Indeed, a transcriptional profile of lungs from hamsters infected with SARS-CoV-2 also showed marked enrichment for SASP, a finding that confirms these age-related senescence genes can be turned on by SARS-CoV-2 infection.
“It’s interesting because if you take healthy, young animals and you infect them with SARS-CoV-2, you get this robust increase in SASP expression,” said Roh. “It’s almost like there’s a bidirectional relationship with COVID-19 and senescence. We think part of the reason why older individuals are at higher risk of severe disease and cardiac complications is that they probably have a higher burden of senescence at baseline. However, at the same time, the virus itself can actually trigger a senescence process, even in younger, healthier individuals. Whether these senescent cells persist after the initial infection and contribute to the syndrome of long COVID is unclear, but it is something being explored by multiple groups now.”
In addition to broader pathway analyses, the researchers also looked to see which specific proteins were the most strongly associated with elevated levels of troponin T and NT-proBNP, established biomarkers used to assess myocardial injury and heart failure, respectively. Of the 4,996 protein analytes assayed, ADAMTS13 was the most significantly downregulated protein associated with troponin T, while FSTL3, a marker of increased activin/TGFβ signaling, was the most significantly upregulated protein associated with NT-proBNP.

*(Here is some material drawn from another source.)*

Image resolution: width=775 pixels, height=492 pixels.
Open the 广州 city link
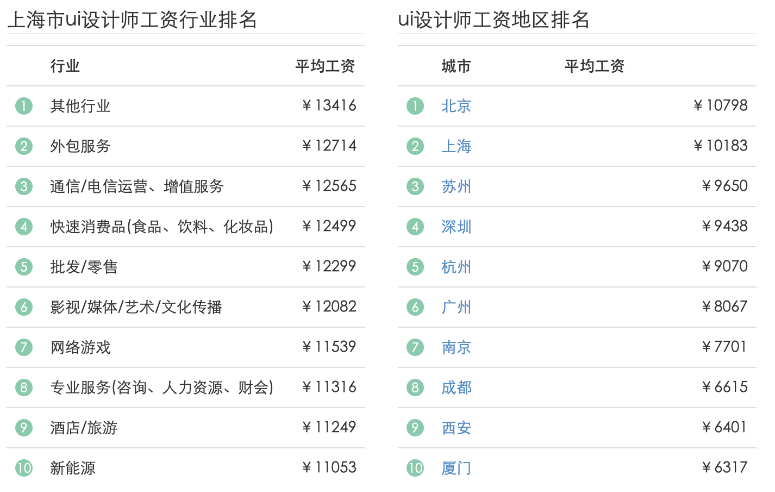click(456, 307)
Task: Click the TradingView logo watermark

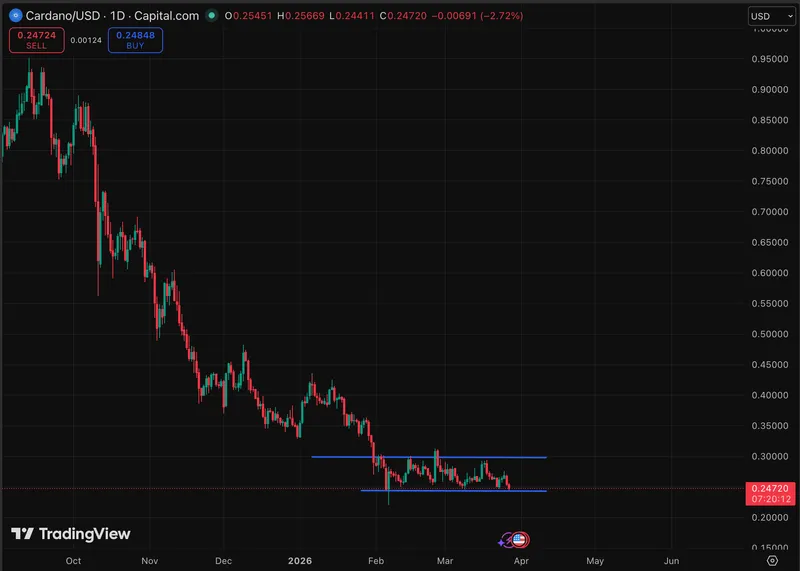Action: (x=70, y=534)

“What’s particularly interesting,” said Roh, “is that ADAMTS13 is a von Willebrand factor-cleaving protease whose loss-of-function is known to cause microvascular thrombosis, which is something we have seen in the hearts of COVID-19 patients with myocardial injury.”
Target Pathways With Developing Therapies
For Roh, their study is exciting because the three biological processes “make sense” based on past research. Low ADAMTS13 levels have been causally implicated in microvascular thrombosis and occlusion, and increased activin/TGFβ signaling has also been previously implicated in heart failure studies.
Just as exciting is the prospect that these processes might be targeted with future therapies that could specifically address cardiovascular complications in COVID-19, and importantly, potentially improve outcomes for these patients. Recombinant ADAMTS13 and activin/TGFβ inhibitors are currently under development for other clinical indications, and could potentially be repurposed for COVID-19 if additional investigations in preclinical models prove them to be safe and efficacious.
Additionally, the role of senescence in different disease processes, including COVID-19, has been increasingly recognized. Researchers are beginning to test whether targeting senescent cells with drugs known as senolytics can improve outcomes in COVID-19. Most of this work is still in the preclinical stages, but some groups are beginning to test these senolytics in select patients, said Roh.
Roh JD, Kitchen RR, Guseh JS, et al. Plasma proteomics of COVID-19-associated cardiovascular complications: implications for pathophysiology and therapeutics. J Am Coll Cardiol Basic Trans Science. 2022;Epub ahead of print.
- Roh reports no relevant conflicts of interest.